Installing and configuring PHP

If you’re a PHP developer and you’ve ever worked with Windows you probably know how much of a pain it can be to even install the language. In this article I will walk you through the installation process on a Windows 10 device.

Downloading PHP

Let’s go ahead and download PHP first. Head over to windows.php.net/download/ and select the version applicable for your system. Since I’m on a 64 bit machine with multithreading I’ll select “VC14 x64 Thread Safe” in the dropdown at the top of the page. Click “Zip” and choose a location for the .zip archive to download.

At the time of writing this article, this is the most recent release.

Installation

Installing PHP could not be simpler. Simply extract the .zip archive you just downloaded to the location where you want the language to live on your system. I chose to put mine in “C:/PHP7", but you can change this to whatever. If you navigate to the folder where you installed it you’ll see the following files except for the (highlighted) “php.ini”.

The contents of the folder where you unzipped the files.

Technically, PHP is now installed on your system. To see for yourself, go ahead and open up cmd (WIN+R → cmd) and run “C:/PHP7/php -v”. This should print the current version of PHP.

The PATH variable

PHP is now installed on your system. Yay! But why stop there? Wouldn’t it be lovely if you could run “php -v” instead of typing the entire path to the PHP executable? That’s what we’ll work on next.
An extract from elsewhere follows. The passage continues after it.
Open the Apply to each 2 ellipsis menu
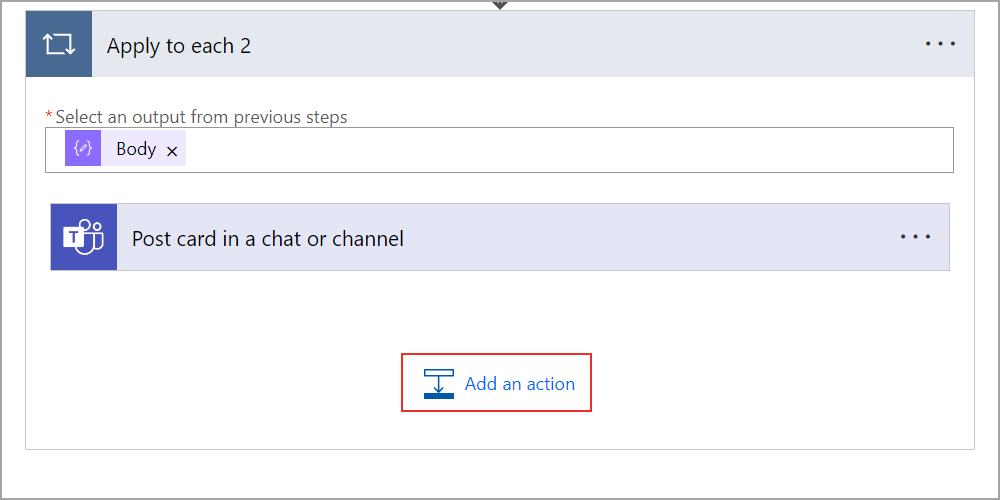pos(940,45)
First open up your control panel and click through to “System and Security”. Now go to “System” and click “Advanced system settings” in the left side of the screen. (You can also get to this screen by searching for “environment variables” in the start menu)

Next up, click “Environment Variables” near the bottom of the window and you’ll see this new window pop up:

The environment variables-management window.
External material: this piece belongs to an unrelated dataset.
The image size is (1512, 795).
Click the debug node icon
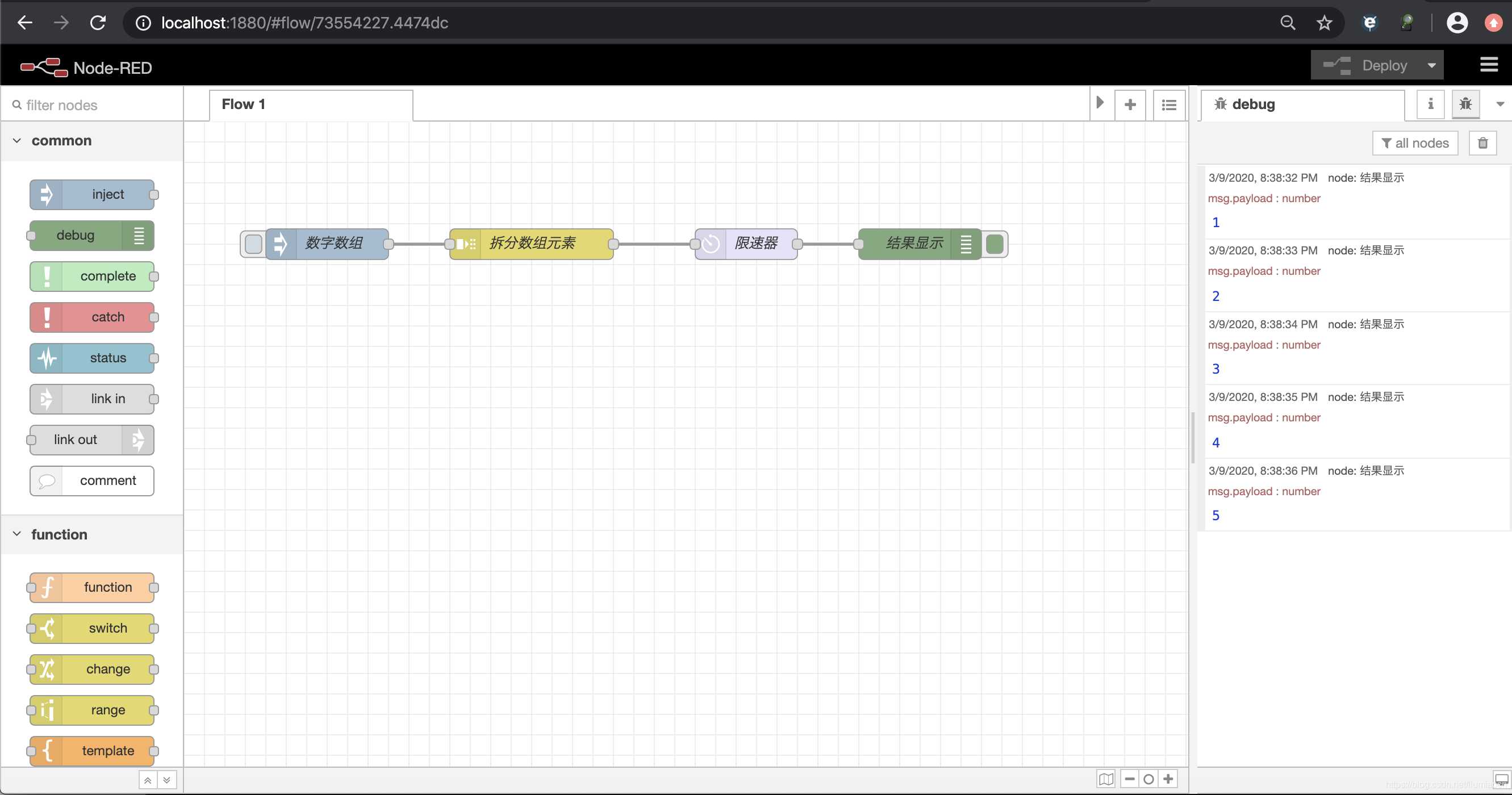138,235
We can edit the environment variables for the current user and for the entire system here. In this tutorial we’ll only be working with one of the the user variables, so you will only need the top half of the window.

Select “PATH” in the section under “User variables for <username>” and click “Edit…”. In the window that pops up, click “New” (top right) and insert the path to the folder where your PHP installation is (for me, that would be “C:/PHP7”).

Restart your command line and run “php -v”. This will print the same result as when you ran “C:/PHP7/php -v” previously.

Configuration

In the folder where you installed PHP (“C:/PHP7” for me) you should see the files “php.ini-development” and “php.ini-production”. Make a copy of the “php.ini-development”. And rename the copy to “php.ini”. Next, open it up with a text editor (Sublime Text, Notepad++, Atom…) and remove the semicolon (“;”) before the following lines (around line 870):

  • ;extension=php_curl.dll
  • ;extension=php_mbstring.dll
  • ;extension=php_mysqli.dll
  • ;extension=php_pdo_mysql.dll

You can also look around in this file for further configuration options, but once you save it you should be set to go for most frameworks and/or applications!